We’ve been astonished by our city’s nonstop growth and spate of newcomers to our dining scene. Moreover, we’ve been blown away by the irrepressible spirit of our long-standing chefs and restaurateurs who have dug in, gotten creative, and adapted so they can continue to serve delicious food and drink to us hungry diners. For this year’s Restaurant Issue, there are no bests. For anyone still in the business and doing the work, that’s a best, in and of itself. Salud!
We’ve looked back over the past year or two and assembled some favorites, including incredible chef experiences at local restaurants.
TAILOR
What began as pop-up supper club Vivek’s Epicurean Adventures has blossomed into a unique and highly acclaimed stand-alone restaurant. In a warm, familial setting, first-generation Indian American Vivek Surti treats diners to a delectable, creative multi-coursed meal entwining his family stories and culinary heritage. His South Asian- American fare is unparalleled, soon to be enjoyed later this spring in new digs on—where else—Taylor Street. (620 Taylor St.; tailornashville.com)

SECRET SOCIETY TASTING COUNTER AT SAINT STEPHEN
James Beard award-winning chef RJ Cooper, together with his chef de cuisine, Corey Hargis, hosts The Secret Society Tasting Counter, a 14 to 16 course avant-garde tasting menu designed anew every week. Guests are invited to engage with the chefs as they prepare and serve each dish—an artful combination of seasonal ingredients, forward- thinking techniques, and vivid imagination. (1300 3rd Ave. N.; saintstephennash.com)

BASTION
After co-helming The Catbird Seat’s first iteration, Chef Josh Habiger set out to open a restaurant with similar intimate and interactive elements and sense of adventure, but instilled with a more laid- back, personal vibe. Bastion has 24 seats where diners feel like guests in Habiger’s home. He and his team serve an innovative, delicious, and ever-evolving multi-coursed meal to a backdrop of tunes from his collection of vinyl. (434 Houston St. Ste. 110, 615-490-8434; bastionnashville.com)

AUDREY AND JUNE
Years of exploring the breadth of Southern foodways have culminated in Chef Sean Brock’s flagship restaurant, Audrey. Named in honor of his maternal grandmother, it is a paean to the Appalachian food of his youth, crafted in five courses.
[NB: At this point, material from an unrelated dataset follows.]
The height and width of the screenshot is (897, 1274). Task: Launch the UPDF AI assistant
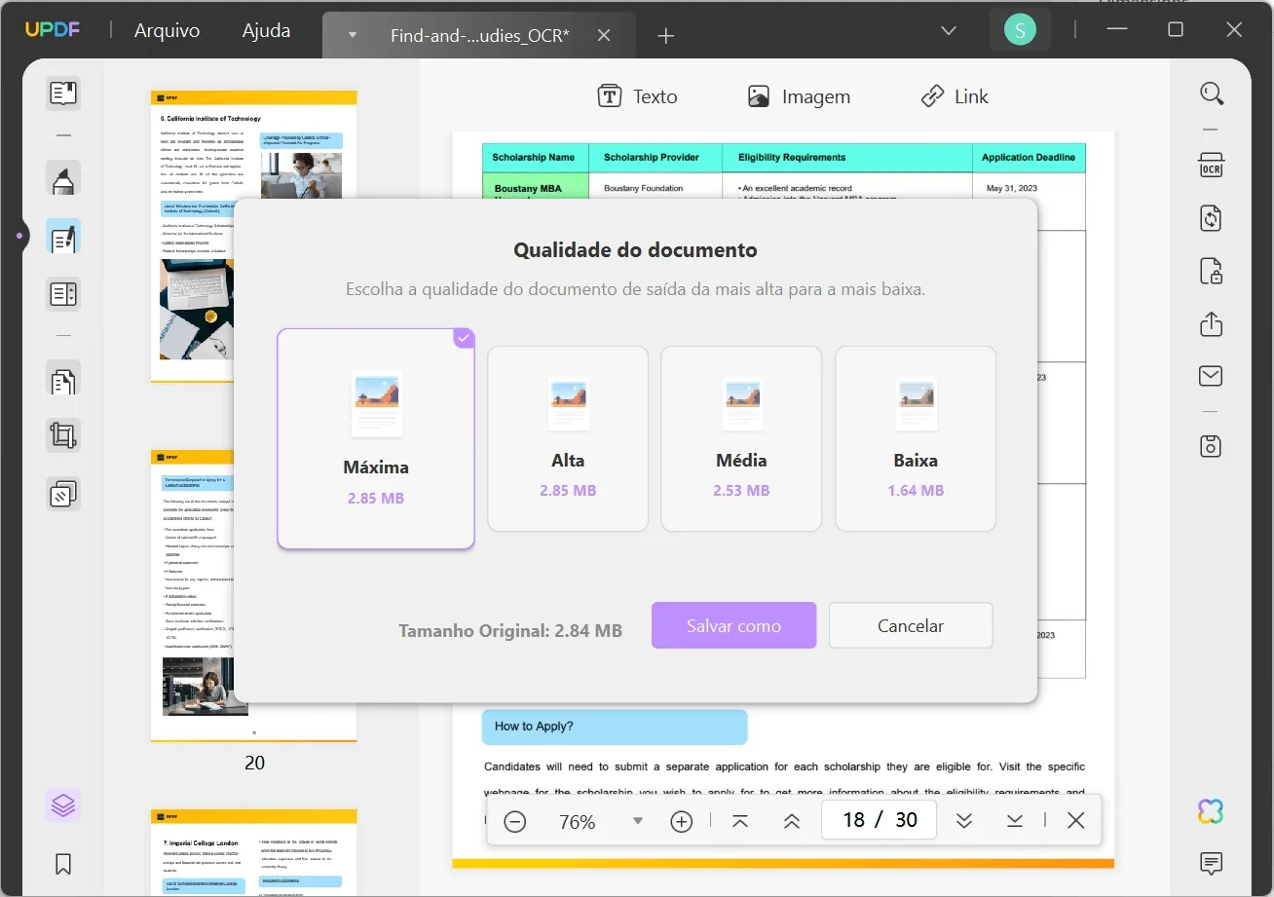(x=1210, y=809)
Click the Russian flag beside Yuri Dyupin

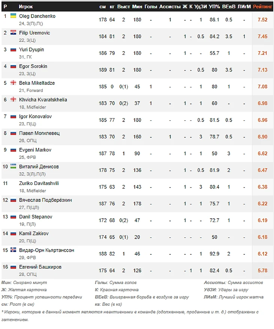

Phase two is June (Audrey’s middle name): a multi- coursed tasting on the second floor, based on Brock’s current work in his adjacent state-of-the-art R&D lab. (809 Meridian St., 615-988-3263; audreynashville.com; junenashville.com)

THE CATBIRD SEAT
With its aura of mystery, combined with boundary-pushing dishes created by chefs before your eyes, the debut of The Catbird Seat in 2011 changed the perception of Nashville to dining destination and introduced haute cuisine as performance art. Now, in its fifth iteration under the leadership of chef Brian Baxter, it continues to enthrall and delight diners, providing the most extraordinary 12-plus coursed tasting experience in the city. (1711 Division St., 615-810-8200; thecatbirdseatrestaurant.com)

EAT LIKE A CHEF AT BUTCHER & BEE
The array of Bryan Lee Weaver’s innovative, flavor-packed dishes informed by the cultures and cuisines of the Mediterranean Rim might seem overwhelming. So, sometimes, it’s best to surrender and let those in the know choose for you. Skip the à la carte menu and Eat Like a Chef. The experience invites Weaver’s team to style your experience with their own favorites, so every course—and every bite—is a winner. (902 Main St., 615-226-3322; butcherandbee.com/Nashville)

THE RABBIT HOLE AT HENLEY
Thursdays through Saturdays, two to four guests can take a trip down The Rabbit Hole, an innovative 14-course tasting menu designed, prepared, and plated by Executive Chef Kristin Beringson, in full view of Henley’s inner sanctum: the kitchen. As a favorite component of her job, Beringson shares her inspiration with guests, and likes to call the private meal “dinner with a show.” (2023 Broadway, 615-340-6378; henleynashville.com)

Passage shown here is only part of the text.